Se pose à moi une question face à une immensité : par où entamer l'ascension d'une oeuvre de plus de 80 romans, avec des destinées qui se croisent, des personnages que l'on retrouve ici et là. Avec la résolution du guide de créer non pas juste une suite de sommets, mais un monde, un univers, pas un massif mais une chaîne. Et pas juste en se « contentant de romancer », mais en oeuvrant comme un quasi scientifique (sociologue ? Anthropologue ? Voire entomologiste ?)
Par où entamer telle ascension ? En choisissant la voie chronologique ? En y entrant par les plus fameux de ces sommets ? Et si l'on s'engage, doit-on en parcourir chaque étape, y passer alors des années ? Quid alors de tout ce que la littérature mondiale a à offrir aux gens assoiffés de voyages et rencontres ? Ou est-il possible d'entrer en Balzaquie ici où là, juste en touriste inexpérimenté et mal équipé qui ne connaît les cimes qu'en images ou par ouï-dire ? Et prétendre quand même alors, n'y faisant qu'une ballade, entrevoir ce que peut être cet Himalaya ? Peut-on alors présumer un avis sur une oeuvre en simple touriste, sans en connaître toute la circonférence, sans décennies d'études littéraires ?
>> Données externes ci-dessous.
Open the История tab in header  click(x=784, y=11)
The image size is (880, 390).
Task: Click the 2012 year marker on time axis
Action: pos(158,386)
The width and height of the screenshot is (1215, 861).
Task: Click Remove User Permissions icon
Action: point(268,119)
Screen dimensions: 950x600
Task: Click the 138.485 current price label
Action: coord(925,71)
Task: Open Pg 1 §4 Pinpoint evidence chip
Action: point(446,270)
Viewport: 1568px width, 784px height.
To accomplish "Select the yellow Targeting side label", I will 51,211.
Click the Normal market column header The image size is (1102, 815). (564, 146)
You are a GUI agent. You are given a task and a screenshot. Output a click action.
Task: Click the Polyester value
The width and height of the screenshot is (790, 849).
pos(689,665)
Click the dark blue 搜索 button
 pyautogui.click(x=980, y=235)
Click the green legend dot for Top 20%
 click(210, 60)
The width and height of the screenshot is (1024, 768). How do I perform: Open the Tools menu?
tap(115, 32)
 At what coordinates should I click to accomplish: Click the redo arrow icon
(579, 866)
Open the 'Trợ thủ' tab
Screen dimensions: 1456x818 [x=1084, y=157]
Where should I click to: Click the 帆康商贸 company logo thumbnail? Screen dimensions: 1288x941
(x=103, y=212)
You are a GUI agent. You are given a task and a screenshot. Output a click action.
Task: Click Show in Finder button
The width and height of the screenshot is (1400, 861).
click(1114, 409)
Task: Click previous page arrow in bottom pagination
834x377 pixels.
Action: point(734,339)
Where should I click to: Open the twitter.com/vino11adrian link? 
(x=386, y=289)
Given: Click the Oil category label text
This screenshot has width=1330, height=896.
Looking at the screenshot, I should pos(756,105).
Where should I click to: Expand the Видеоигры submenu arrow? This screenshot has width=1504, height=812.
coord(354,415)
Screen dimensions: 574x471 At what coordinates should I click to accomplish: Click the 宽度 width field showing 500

Je réponds juste « oui » (de ma cabane flottante quelque part sur un fleuve de France, de ma vie de SDF atypique qui se balade aux grès des rencontres et imprévues…) parce que après tout c'est Balzac qui a cette arrogance extraordinaire de me proposer sa lecture !
Et ce n'est pas parce que le monde est fait d'une multitude de lieux, de pays, d'îles et continents, que l'on ne peut pas faire le globe-trotteur juste ici... Qu'il ne s'agit jamais d'un engagement à faire le tour entier de la comédie humaine, le tour d'un monde... alors…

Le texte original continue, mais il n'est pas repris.